JUBA, South Sudan—(April 26, 2016)-- As a key part of a peace agreement signed in August 2015, opposition leader Riek Machar has returned to South Sudan, which could bring the long-awaited Transitional Government of National Unity. This is significant progress towards lasting peace and development for the people of South Sudan, but both parties must stay committed to this critical step in the peace process, as the fate of South Sudan is in jeopardy, says humanitarian agency CARE.

“We hope the return of Machar will quickly lead to the transitional government. This will pave the way for not only lasting peace, but also a new and prosperous South Sudan. Funding the country was using on the conflict can now be used to build back the economy and educate the children,” said Fred McCray, CARE Country Director in South Sudan. “As a country rich in natural resources, South Sudan has an opportunity to take its place among the leading countries in East Africa and turn its current suffering into success.”

The return of Machar comes at a time when humanitarian needs are extremely dire, especially for women and girls. Due to lack of food, nearly one in every three pregnant women and lactating mothers are malnourished. According to the UN, education has been disrupted for over 900,000 children. With lack of access to education and healthcare, an adolescent girl is more likely to die in childbirth than complete primary school. Nearly one in three people are suffering from lack of food with some areas at catastrophic levels of crisis and over 680,000 children under five are malnourished.

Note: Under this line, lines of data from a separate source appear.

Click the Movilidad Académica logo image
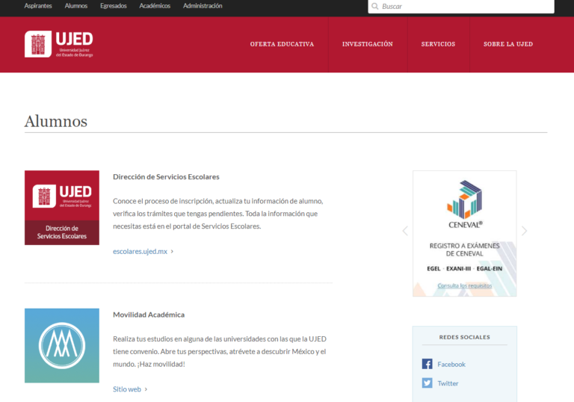574x402 pixels. pyautogui.click(x=61, y=345)
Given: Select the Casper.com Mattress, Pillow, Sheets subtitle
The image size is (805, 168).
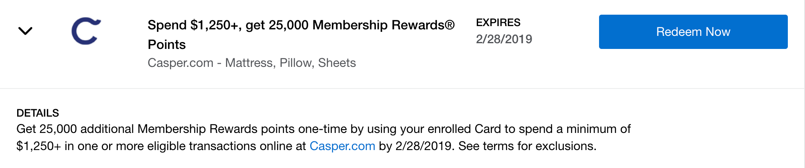Looking at the screenshot, I should coord(251,63).
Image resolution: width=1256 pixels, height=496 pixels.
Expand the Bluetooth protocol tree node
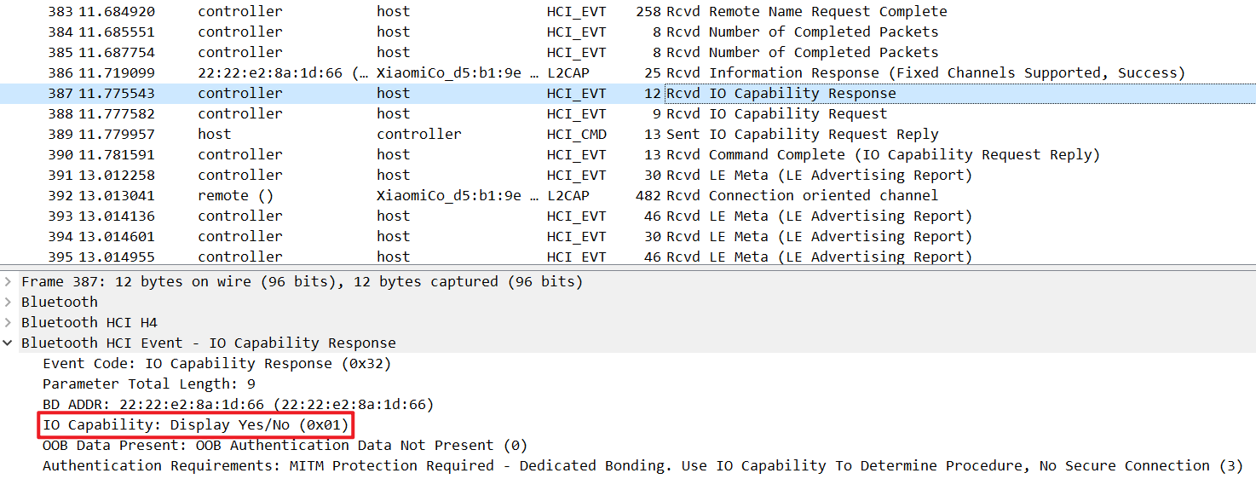[9, 303]
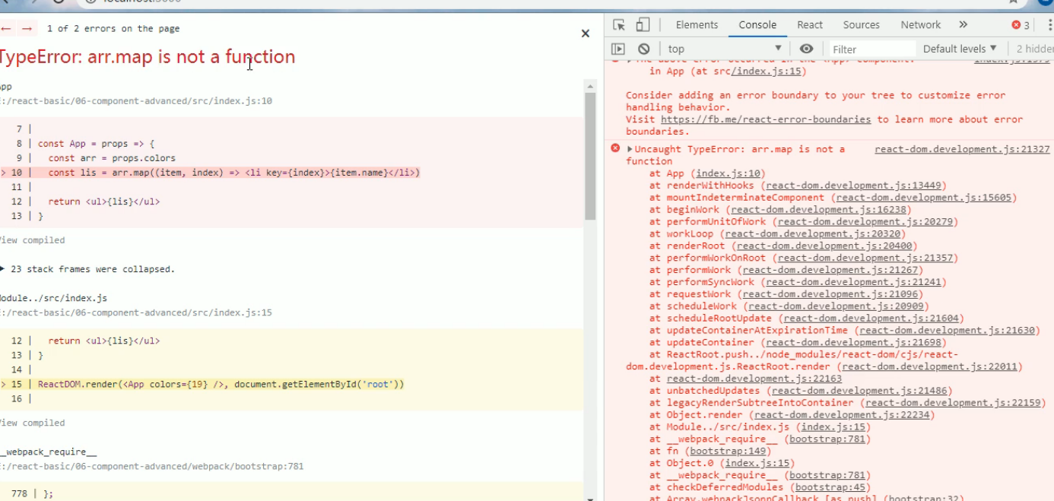Go to previous error using the left arrow
This screenshot has height=501, width=1054.
(8, 28)

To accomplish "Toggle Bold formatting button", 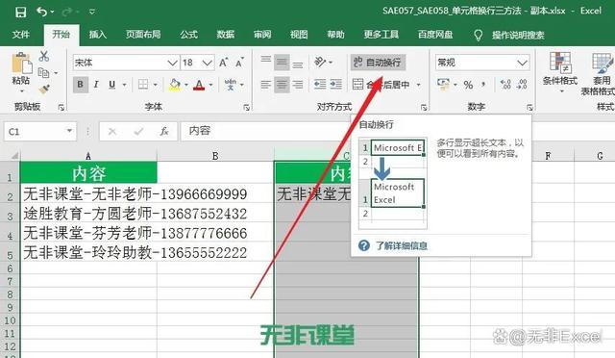I will tap(81, 84).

“It is critical that the transitional government takes place for the rebuilding South Sudan and the survival of its people. As we witness this encouraging step towards peace, now is the time for the international community to rally around South Sudan and hold their leaders accountable to building back a stable government,” said McCray.

Since the outbreak of violence in 2013, CARE has provided assistance to more than 300,000 people across South Sudan’s three hardest-hit states of Unity, Upper Nile and Jonglei. CARE is providing seeds and tools, as well as assistance in nutrition, emergency water, sanitation, hygiene services, peace building and gender based violence.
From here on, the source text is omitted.